Exercise details: Copy each line in the data that includes the word "agent".

Source data:
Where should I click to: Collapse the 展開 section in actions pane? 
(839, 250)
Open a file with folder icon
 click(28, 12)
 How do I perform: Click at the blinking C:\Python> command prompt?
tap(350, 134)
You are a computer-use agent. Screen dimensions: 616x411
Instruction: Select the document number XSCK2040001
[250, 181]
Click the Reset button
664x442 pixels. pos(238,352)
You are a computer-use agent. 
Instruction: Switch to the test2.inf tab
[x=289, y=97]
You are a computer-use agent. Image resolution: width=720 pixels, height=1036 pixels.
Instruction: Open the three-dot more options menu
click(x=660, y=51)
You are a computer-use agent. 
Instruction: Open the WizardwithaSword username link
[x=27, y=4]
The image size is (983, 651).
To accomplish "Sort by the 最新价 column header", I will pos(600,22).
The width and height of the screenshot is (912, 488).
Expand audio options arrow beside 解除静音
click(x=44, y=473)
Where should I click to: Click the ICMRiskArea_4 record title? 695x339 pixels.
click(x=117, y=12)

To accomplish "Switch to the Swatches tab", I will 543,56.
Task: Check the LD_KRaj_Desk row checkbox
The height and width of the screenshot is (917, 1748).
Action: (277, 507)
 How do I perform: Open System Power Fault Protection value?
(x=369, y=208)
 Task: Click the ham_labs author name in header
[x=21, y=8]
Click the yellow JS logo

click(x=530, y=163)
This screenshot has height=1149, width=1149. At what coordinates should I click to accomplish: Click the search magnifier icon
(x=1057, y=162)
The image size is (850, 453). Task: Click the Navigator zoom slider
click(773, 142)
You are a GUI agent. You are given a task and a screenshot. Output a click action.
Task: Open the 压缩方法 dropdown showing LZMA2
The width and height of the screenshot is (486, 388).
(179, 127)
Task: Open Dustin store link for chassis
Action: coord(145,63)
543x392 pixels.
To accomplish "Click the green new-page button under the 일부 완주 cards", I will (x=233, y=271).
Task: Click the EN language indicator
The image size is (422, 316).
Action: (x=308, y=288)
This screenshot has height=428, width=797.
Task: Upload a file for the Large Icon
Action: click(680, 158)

Answer box:
You are a computer-use agent. Screen dimensions: 616x411
You are a computer-use agent. 
You are a computer-use agent. Image resolution: width=720 pixels, height=1036 pixels.
You are a computer-use agent. 
You are a GUI agent. You are given a task and a screenshot. Output a click action.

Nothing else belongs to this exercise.